Everyone’s favorite horse is gentle, trustworthy and easy to be around and that would describe Rawhide Roper perfectly; this fourteen year old, red dun gelding owned by Tony Street comes in as Garner Equine’s patient to spotlight this month.
Roper is Tony’s partner for ranch work, trail rides, Sheriff’s Posse gatherings and grandkid entertainment. A few months ago Tony was enjoying the beautiful day watching his horse graze in the pasture, when he glanced a few minutes later and saw that Roper had his front feet through the pipes in the cattle guard.

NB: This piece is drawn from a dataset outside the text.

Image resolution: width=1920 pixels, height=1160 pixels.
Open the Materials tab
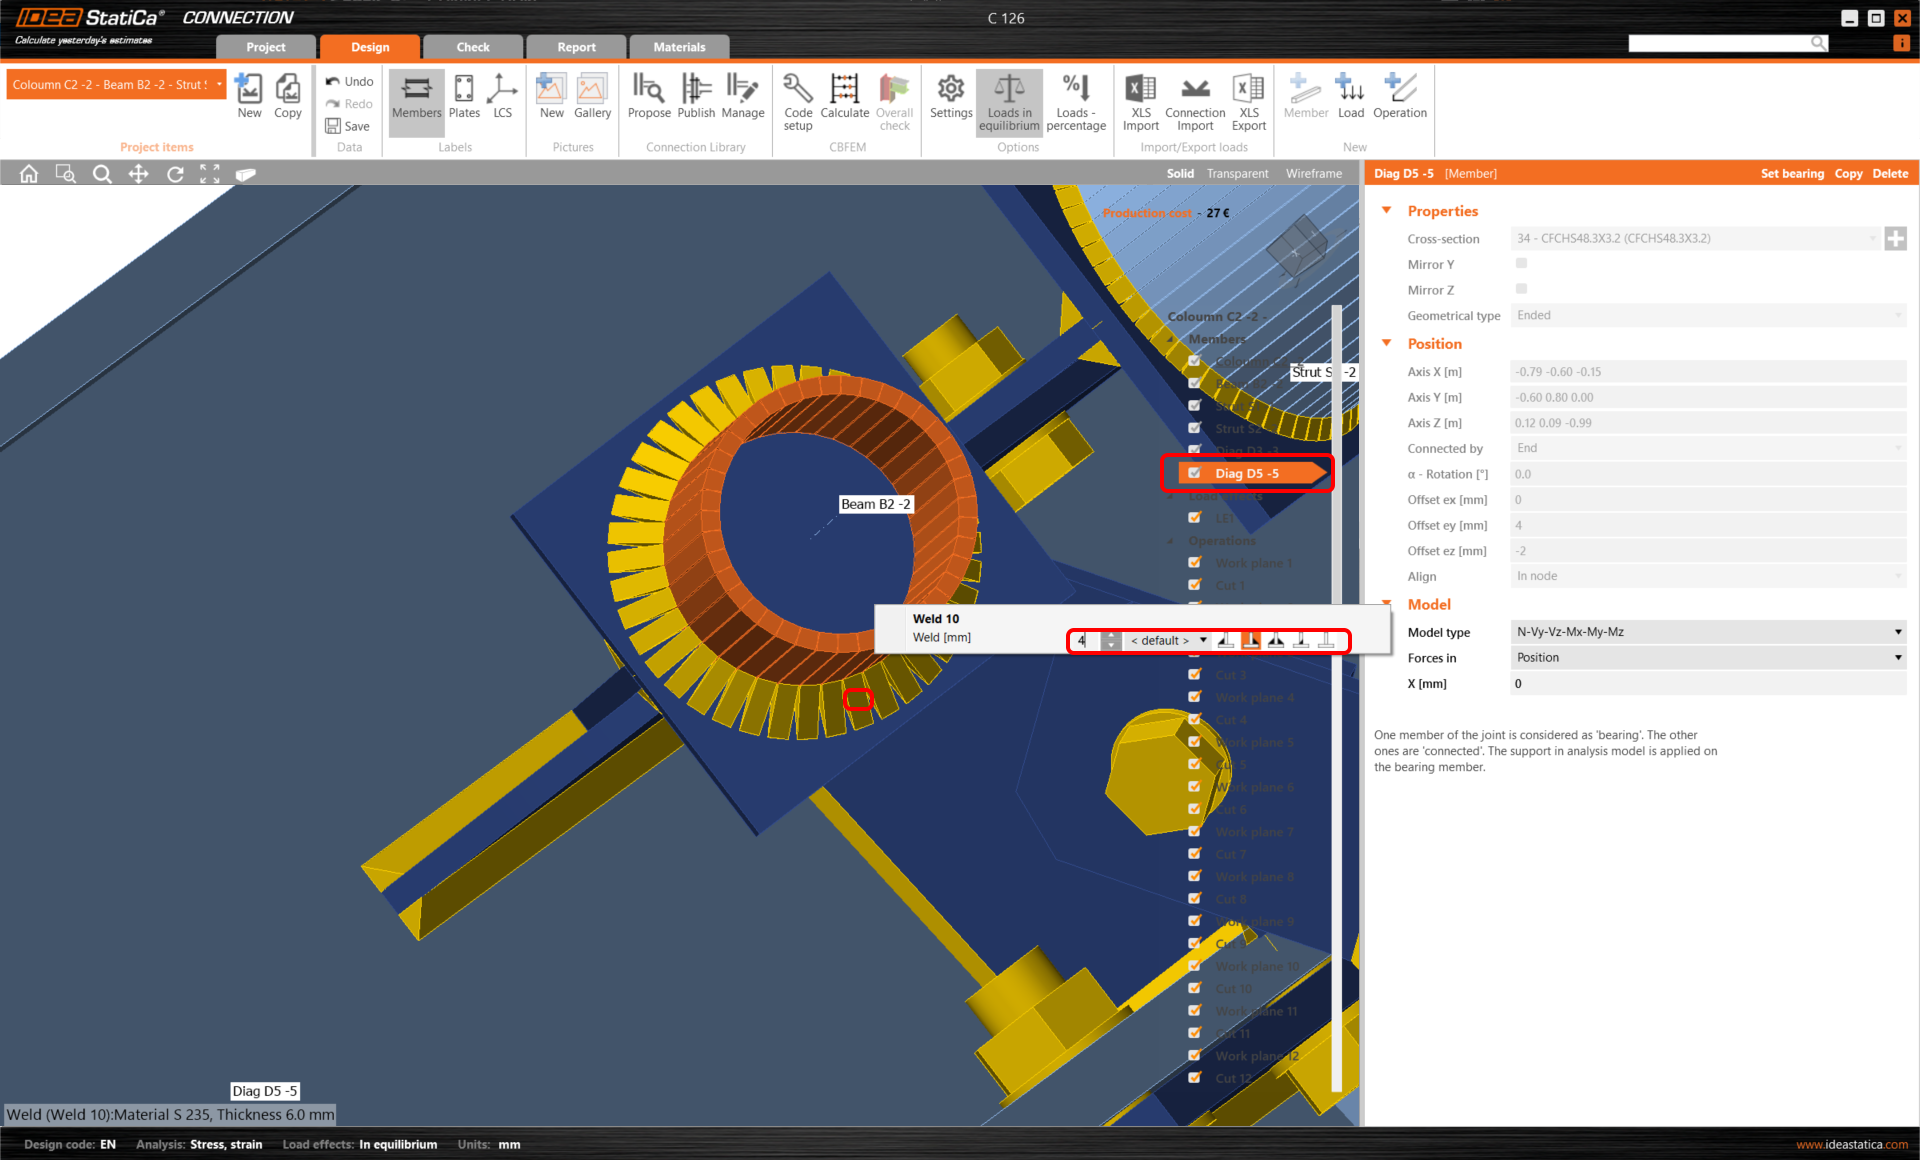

Trying not to panic, Tony got to Roper quickly in hopes to get him out safely. After calming both of their nerves, Tony got a halter on his frightened horse and with one big lunge Roper jumped free of the cattle guard and to the safety of the ground on the other side. He managed to make it out with only a few superficial scrapes on his legs. Tony was very relieved with the outcome, and as a precaution, decided to have Dr. Seale give Roper a thorough examination for any damage that he could not visibly see.
At the hospital, Dr. Seale went over Roper thoroughly looking for any injuries that might have been sustained in the accident; while evaluating his gate at a walk it was clear that Roper’s right front leg was not normal. After thorough diagnostics, it was evident that Roper had a torn transverse pectoral muscle. This muscle (as well as others) is responsible for keeping the front leg close to the body (adducted). This muscle being torn was allowing his front leg to separate and rotate out too far from his body wall.
The treatment plan for Roper was discussed; he would be on short term steroids for swelling, followed by long term phenylbutazone and have ninety days of stall rest, with periodic lameness exams to monitor improvement. Since Roper would need to stay confined for that length of time Tony elected to leave his horse at the clinic for daily treatments. Roper’s ninety day evaluation was when Dr. Seale decided he was ready for some exercise and muscle strengthening.
Roper went to the aquatred for thirty days of swimming to slowly rehabilitate his torn muscle and get some needed exercise.
At his last check up, Roper was sound and Dr. Seale released him to return to normal use. Tony and the grandkids were ready to start riding again and they have been on many outings since his recovery.